Do your arms resemble two strings of spaghetti poking out of a t-shirt? Perhaps your legs are like sticks and your chest is flatter than a pancake? If so, it might be time to hit the gym and beef up a little, or a lot. For skinny guys, a lot of the time they want nothing more than a muscular, toned, athletic physique, packed full of plenty of muscle. If you’ve ever tried to build muscle however, you’ll know just how difficult it can be to actually do so. When we hit a plateau with our training, it seems as if no matter how hard we try, we just can’t seem to get our muscles to grow. If that sounds familiar to you but you’re looking to bulk up, here are four great tips for building muscle.
Eat! – If you’re looking to build muscle and bulk up, you need to eat, and when we say eat, we really mean it. In order for the body to build muscle, it needs to be in a caloric surplus. This means that you need to be taking in more calories than you are burning off at maintenance. Before you get all excited and rush off to the nearest pizza place, it’s important that you get the majority of your calories from healthy, nutrient-dense, foods and drinks. Eat plenty of vegetables, stock up on lean proteins, invest in healthy fats, and for sustained energy, don’t forget your complex carbs. You can enjoy the occasional treat now and then, but ultimately you should aim to keep your meals super-clean.

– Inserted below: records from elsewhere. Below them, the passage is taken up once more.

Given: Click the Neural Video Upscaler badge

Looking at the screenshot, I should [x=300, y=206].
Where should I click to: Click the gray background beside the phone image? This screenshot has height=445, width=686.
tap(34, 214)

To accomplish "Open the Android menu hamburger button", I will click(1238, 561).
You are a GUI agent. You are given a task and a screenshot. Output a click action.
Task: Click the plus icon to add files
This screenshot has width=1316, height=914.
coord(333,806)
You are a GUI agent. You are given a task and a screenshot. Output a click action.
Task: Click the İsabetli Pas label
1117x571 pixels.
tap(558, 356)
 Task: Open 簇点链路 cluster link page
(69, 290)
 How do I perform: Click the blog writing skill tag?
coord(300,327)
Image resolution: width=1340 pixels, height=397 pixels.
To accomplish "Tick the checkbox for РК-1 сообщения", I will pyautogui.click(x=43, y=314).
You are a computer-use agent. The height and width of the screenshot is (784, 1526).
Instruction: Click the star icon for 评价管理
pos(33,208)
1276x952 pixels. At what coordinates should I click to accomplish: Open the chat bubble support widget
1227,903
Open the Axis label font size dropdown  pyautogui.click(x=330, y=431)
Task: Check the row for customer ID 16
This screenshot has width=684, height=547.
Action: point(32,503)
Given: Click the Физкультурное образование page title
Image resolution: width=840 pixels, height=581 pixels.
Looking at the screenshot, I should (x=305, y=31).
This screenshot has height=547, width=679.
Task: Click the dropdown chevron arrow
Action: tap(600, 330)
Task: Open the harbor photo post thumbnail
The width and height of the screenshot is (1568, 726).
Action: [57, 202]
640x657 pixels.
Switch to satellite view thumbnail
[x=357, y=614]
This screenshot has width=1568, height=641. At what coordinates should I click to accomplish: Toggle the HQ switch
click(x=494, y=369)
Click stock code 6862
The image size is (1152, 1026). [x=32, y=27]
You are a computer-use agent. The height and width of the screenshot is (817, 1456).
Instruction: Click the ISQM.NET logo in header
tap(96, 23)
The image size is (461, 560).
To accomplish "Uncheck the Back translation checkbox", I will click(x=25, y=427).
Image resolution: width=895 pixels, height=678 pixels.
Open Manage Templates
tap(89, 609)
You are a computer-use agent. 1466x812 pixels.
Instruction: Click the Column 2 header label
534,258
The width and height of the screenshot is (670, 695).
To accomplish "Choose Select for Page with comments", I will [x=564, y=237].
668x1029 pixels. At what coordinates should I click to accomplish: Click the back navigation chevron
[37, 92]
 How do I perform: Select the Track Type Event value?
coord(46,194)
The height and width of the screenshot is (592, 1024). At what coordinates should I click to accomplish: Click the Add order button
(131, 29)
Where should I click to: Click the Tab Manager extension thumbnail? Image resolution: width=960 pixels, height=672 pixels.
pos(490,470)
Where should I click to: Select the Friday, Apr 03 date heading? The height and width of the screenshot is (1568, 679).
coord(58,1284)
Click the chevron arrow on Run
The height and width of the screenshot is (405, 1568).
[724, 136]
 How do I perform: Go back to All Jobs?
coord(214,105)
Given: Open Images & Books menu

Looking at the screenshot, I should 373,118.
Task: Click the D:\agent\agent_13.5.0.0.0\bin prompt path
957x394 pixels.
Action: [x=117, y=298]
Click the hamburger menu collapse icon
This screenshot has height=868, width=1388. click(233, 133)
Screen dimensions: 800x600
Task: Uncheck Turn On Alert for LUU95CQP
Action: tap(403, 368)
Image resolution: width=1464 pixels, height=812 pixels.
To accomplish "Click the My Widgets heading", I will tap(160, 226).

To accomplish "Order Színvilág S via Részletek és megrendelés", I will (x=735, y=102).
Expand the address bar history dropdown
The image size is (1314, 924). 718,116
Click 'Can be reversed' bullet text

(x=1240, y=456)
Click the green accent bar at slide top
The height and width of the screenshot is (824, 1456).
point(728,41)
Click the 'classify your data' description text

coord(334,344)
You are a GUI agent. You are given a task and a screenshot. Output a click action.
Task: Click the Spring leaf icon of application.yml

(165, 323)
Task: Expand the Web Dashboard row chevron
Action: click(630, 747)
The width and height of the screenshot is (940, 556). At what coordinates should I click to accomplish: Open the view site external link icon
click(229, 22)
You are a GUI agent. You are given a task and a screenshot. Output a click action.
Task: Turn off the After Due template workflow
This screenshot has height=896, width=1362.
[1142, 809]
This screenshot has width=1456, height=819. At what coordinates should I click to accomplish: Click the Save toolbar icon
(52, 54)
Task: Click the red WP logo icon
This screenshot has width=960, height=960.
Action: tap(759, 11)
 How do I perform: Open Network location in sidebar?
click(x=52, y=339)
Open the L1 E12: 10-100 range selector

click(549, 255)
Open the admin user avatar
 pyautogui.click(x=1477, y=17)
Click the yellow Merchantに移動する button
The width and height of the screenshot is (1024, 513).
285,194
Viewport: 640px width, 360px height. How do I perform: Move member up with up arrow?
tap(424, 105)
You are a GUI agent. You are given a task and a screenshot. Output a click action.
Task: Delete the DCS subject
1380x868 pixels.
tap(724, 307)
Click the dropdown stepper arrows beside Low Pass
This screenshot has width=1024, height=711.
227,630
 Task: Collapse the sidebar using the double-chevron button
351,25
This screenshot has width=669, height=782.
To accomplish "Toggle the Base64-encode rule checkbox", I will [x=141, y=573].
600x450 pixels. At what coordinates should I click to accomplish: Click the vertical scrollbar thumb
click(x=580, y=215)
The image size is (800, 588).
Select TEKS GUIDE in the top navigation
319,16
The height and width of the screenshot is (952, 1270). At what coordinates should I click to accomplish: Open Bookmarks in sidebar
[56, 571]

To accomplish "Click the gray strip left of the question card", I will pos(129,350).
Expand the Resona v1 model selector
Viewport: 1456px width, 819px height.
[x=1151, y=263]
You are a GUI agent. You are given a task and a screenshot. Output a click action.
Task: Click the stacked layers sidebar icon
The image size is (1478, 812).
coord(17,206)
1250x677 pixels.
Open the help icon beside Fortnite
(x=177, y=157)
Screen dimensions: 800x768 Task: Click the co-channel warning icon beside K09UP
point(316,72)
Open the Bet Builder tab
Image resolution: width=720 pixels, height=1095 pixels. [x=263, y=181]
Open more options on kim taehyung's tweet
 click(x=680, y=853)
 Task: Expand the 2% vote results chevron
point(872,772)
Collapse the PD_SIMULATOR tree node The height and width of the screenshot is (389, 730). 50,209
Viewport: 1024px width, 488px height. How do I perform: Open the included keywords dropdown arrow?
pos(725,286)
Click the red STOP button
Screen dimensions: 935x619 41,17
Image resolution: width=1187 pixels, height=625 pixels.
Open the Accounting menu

Vary your workouts – If you’re going into the gym and doing the same routine, lifting the same weights for the same number of reps day in and day out, the body will quickly catch onto what you’re doing, and you will no longer shock the muscles. Suddenly the body is wise to what you’re doing, so muscle growth will be kept to a minimum, if anything. To get the most out of your training, try to vary your workouts. Do different exercises, train different body parts, lift different weights, perform a different amount of reps, and always try to keep the body guessing. We’re not saying that every single workout needs to be different, but every so often, do something new to keep the body guessing.
Begin with heavy compounds – Compound exercises are those which work multiple muscle groups at once. They trigger the greatest levels of protein synthesis and muscle growth, which is why you should really put everything you’ve got into them. When you perform compound lifts, once you’ve warmed up and stretched, begin with heavy working sets and always train to failure. Once your compounds are out of the way, then you can jump onto the machines and start doing some isolation work. At the start of your workout when your strength and energy levels are at their highest however, always go with heavy compound lifts first.
Eat regularly – If you’re used to eating two or three large meals per day, it’s time to knock that on the head if you’re trying to bulk up. To keep your metabolism ticking over nicely, and to avoid feeling bloated and lethargic, aim to eat a small/moderate meal every three hours. This will ensure your body always has proteins, nutrients, and energy, and it helps ensure that you feel your best and that you perform at your best while in the gym.